## EXTRACT TO READ
• • • • • • •

Yom Rishon, 23 AdarI 5781
Sunday, 7 March 2021
Parashat Vayyigash 5776

Rabbi Margaret Jacobi
18th December 2015

Not long ago, I happened to hear on the Radio 4 programme Crossing Continents about immigrants in Poland. ·Apparently Poland has one of the few expanding economies in Europe and so it is now the target for people from other countries seeking work. In a strange reversal of the pattern of a few years ago, when Poles were exiting Poland to seek work elsewhere, including the UK, Poland is now a place to go for work. ·Apart from migrants from neighbouring countries such as the Ukraine, many were coming from Vietnam because of its links with Poland through the communist years. ·The programme told a familiar story of immigrants starting off with little and working long hours in order to provide a future for their children. One Vietnamese family had given their children Polish names as an affirmation of the hope they saw in Poland. They said what mattered was not how hard they worked but that their children would get an education. ·Generations of immigrants, Jewish, Indian, African and of many other nationalities have spoken in the same way, and by hard work have brought their dreams to fulfilment.

• • • • • • •

## ENTRIES
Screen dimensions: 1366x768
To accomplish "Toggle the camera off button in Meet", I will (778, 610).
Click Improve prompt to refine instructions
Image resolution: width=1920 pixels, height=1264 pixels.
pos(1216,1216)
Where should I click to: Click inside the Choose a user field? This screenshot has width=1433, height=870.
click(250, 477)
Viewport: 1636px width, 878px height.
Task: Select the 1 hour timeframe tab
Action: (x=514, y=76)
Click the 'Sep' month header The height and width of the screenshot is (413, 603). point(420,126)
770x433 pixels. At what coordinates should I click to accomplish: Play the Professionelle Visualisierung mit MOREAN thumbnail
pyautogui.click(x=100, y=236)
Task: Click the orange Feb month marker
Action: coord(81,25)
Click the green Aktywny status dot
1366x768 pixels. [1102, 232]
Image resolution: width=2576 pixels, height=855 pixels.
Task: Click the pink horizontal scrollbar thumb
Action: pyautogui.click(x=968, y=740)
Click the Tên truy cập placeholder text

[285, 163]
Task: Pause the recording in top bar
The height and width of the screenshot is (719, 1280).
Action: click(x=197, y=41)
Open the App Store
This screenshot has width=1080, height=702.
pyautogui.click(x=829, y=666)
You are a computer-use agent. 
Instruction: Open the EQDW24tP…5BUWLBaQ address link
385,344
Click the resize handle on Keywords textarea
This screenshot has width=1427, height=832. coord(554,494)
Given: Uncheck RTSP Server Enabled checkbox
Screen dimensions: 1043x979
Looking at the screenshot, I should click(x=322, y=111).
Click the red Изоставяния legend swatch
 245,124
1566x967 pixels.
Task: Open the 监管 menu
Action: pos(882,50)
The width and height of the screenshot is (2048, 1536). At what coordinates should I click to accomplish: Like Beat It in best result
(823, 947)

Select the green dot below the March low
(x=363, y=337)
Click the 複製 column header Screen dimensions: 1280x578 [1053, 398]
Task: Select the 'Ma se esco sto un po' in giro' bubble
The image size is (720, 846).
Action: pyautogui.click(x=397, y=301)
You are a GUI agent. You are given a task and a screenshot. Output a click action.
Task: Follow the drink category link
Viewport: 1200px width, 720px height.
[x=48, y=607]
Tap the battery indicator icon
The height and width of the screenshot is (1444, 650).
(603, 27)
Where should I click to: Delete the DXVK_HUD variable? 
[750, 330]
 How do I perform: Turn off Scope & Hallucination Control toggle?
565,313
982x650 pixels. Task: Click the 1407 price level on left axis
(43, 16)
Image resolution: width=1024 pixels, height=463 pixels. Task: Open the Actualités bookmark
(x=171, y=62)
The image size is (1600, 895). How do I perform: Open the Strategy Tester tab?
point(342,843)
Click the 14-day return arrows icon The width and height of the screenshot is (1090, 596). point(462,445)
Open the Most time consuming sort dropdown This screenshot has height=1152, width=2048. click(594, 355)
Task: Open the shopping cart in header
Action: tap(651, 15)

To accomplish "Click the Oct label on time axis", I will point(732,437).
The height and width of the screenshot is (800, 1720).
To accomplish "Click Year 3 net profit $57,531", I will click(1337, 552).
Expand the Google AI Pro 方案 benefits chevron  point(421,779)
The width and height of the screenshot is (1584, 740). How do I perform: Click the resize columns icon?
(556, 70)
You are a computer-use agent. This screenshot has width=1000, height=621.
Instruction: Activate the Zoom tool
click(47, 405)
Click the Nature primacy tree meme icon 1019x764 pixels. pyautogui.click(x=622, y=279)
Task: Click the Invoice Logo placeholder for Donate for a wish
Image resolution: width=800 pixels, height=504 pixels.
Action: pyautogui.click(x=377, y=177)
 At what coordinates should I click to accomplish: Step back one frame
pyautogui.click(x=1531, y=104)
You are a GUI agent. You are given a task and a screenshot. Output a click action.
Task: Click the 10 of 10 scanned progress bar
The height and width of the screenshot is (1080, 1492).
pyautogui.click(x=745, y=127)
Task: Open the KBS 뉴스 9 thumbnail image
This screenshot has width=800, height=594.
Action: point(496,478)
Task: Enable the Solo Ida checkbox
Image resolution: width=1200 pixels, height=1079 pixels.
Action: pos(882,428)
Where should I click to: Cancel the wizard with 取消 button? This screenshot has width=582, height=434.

• • • • • • •

## SET PROBLEM
Answer these questions about the text on immigrants in Poland:
(a) On which radio program did the writer hear about immigrants in Poland?
(b) According to the text, why were many of the migrants coming from Vietnam?
(c) What did one Vietnamese family do as an affirmation of the hope they saw in Poland?

## RESPONSE TO THIS EXERCISE
(a) The Radio 4 program Crossing Continents.
(b) Because of Vietnam's links with Poland through the communist years.
(c) They gave their children Polish names.